START SUPPLIED MATERIAL

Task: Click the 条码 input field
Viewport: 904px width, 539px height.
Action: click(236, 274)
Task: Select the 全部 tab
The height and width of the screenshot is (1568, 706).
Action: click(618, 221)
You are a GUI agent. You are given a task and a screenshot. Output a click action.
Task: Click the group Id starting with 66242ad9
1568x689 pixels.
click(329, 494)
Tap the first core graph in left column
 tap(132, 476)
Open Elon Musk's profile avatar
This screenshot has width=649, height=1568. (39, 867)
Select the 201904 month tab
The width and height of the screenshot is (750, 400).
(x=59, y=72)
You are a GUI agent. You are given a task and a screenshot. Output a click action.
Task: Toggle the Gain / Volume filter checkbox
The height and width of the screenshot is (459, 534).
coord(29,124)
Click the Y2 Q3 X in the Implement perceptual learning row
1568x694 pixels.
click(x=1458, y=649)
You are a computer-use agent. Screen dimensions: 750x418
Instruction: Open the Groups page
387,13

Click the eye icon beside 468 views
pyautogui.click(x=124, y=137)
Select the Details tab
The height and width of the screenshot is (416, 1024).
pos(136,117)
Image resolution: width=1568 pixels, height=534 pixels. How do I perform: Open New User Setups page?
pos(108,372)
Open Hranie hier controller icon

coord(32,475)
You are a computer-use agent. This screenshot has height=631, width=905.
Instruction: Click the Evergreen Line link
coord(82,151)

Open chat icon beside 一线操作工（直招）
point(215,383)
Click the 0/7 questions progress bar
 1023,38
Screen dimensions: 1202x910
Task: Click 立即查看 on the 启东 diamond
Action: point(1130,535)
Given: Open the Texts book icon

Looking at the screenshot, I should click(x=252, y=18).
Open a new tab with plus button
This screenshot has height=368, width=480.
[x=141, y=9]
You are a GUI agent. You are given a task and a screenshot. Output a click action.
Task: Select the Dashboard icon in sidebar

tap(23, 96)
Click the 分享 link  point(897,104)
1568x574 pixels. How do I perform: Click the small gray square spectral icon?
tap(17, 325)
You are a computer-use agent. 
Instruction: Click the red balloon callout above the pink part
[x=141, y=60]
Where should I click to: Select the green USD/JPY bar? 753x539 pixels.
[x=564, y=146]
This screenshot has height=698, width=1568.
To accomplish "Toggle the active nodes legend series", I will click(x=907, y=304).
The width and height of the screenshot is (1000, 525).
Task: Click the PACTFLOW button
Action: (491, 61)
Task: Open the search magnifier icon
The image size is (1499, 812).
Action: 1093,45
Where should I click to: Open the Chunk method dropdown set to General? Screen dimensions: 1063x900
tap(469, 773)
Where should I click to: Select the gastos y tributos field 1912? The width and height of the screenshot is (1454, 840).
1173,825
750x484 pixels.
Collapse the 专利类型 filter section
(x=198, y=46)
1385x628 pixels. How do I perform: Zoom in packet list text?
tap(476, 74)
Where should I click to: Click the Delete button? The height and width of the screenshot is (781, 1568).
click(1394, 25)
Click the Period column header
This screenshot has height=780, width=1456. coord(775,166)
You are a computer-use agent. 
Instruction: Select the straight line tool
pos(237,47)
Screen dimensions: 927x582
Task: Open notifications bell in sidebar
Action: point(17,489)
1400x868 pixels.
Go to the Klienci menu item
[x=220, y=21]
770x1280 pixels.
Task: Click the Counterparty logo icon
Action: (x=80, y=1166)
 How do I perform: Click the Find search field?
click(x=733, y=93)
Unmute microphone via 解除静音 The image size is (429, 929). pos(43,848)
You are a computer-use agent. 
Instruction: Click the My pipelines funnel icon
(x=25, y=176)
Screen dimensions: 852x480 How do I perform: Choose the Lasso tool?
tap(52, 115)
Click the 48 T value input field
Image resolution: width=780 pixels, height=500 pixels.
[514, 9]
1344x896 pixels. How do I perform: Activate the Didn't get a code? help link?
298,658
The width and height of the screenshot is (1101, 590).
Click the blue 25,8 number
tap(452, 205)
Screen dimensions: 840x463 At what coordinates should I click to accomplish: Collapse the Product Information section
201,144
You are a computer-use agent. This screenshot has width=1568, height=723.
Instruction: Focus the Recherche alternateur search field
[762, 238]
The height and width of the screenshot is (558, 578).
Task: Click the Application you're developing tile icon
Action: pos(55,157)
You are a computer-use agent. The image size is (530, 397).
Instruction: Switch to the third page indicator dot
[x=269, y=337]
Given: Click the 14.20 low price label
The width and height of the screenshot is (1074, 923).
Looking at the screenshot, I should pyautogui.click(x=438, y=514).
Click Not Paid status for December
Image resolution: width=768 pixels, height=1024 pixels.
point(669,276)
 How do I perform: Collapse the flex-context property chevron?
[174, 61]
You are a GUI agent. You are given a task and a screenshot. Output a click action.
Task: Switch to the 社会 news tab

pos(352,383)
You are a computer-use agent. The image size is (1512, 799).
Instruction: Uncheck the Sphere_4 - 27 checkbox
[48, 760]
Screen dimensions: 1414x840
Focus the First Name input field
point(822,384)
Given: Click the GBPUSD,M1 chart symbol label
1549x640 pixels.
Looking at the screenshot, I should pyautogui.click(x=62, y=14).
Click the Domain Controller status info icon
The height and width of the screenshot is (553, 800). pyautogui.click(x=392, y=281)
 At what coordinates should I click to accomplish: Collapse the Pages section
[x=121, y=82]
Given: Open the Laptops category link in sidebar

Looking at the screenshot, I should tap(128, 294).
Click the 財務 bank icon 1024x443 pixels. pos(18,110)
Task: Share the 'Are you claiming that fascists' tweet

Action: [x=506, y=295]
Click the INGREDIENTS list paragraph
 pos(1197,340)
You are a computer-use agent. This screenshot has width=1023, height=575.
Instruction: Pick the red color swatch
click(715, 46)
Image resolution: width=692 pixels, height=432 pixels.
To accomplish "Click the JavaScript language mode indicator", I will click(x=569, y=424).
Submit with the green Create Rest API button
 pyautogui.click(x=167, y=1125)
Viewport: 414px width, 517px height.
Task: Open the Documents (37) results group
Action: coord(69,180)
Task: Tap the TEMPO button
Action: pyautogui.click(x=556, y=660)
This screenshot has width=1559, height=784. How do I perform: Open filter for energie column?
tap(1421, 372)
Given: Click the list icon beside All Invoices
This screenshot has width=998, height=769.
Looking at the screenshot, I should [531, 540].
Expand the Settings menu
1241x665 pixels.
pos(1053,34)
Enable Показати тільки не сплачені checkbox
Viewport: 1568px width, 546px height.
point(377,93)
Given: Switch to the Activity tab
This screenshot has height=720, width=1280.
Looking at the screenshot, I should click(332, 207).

END SUPPLIED MATERIAL

PROBLEM REQUIREMENTS
Report how many lines in the records above contain the word "label", giving only the number.

RESPONSE BOX
2